Published online Mar 7, 2024. doi: 10.3748/wjg.v30.i9.1253
Peer-review started: December 15, 2023
First decision: January 4, 2024
Revised: January 11, 2024
Accepted: February 18, 2024
Article in press: February 18, 2024
Published online: March 7, 2024
Processing time: 81 Days and 22.8 Hours
Hepatitis B virus (HBV) reactivation (HBVr) represents a severe and potentially life-threatening condition, and preventive measures are available through blood test screening or prophylactic therapy administration. The assessment of HBVr traditionally considers factors such as HBV profile, including hepatitis B surface antigen (HBsAg) and antibody to hepatitis B core antigen, along with type of medication (chemotherapy; immunomodulants). Nevertheless, consideration of possible patient’s underlying tumor and the specific malignancy type (solid or hematologic) plays a crucial role and needs to be assessed for decision-making process.
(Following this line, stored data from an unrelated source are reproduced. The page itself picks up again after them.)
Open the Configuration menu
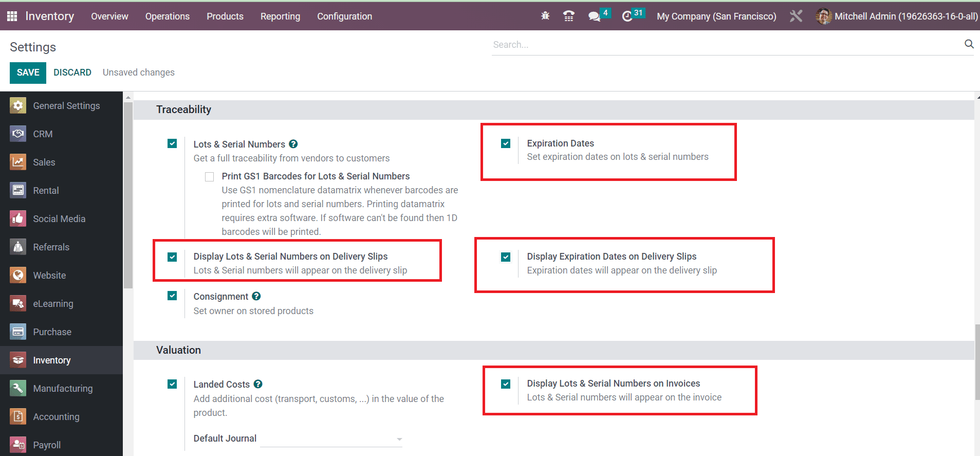point(344,16)
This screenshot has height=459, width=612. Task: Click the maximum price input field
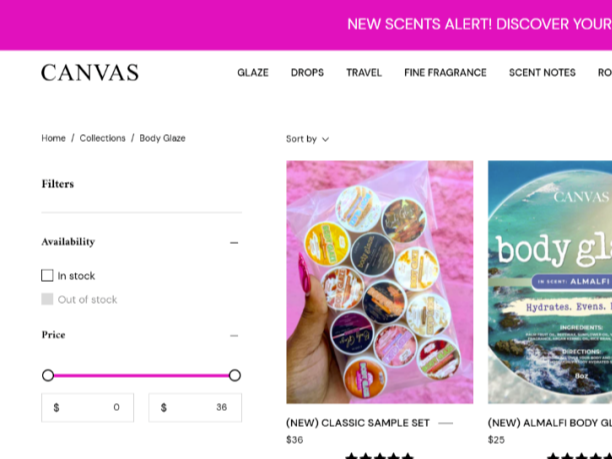[x=195, y=407]
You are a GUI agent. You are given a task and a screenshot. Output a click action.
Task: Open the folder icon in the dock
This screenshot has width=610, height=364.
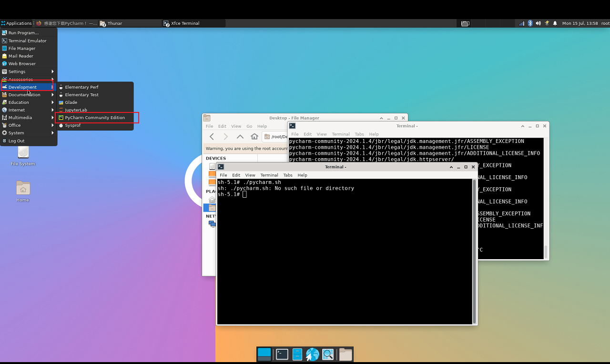click(346, 354)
Core Tip: Hepatitis B virus reactivation (HBVr) is a clinical challenge among patients receiving chemotherapy for solid tumors or hematologic malignancies. The emergence of novel immunosuppressive and immunomodulatory agents requires expertise in delineating the risk of HBVr associated with each drug class. Classifying the risk of HBVr into low (< 1%), intermediate (1%-10%) and high (> 10%) allows physicians to understand in whom nucleos(t)ide analogues (NAs) are required to avoid potential progression to liver failure and death. To note, according to guidelines, patients without immediate indication for NAs should undergo serial monitoring of blood test for transaminases and HBV profile, including hepatitis B surface antigen status and HBV-DNA titer.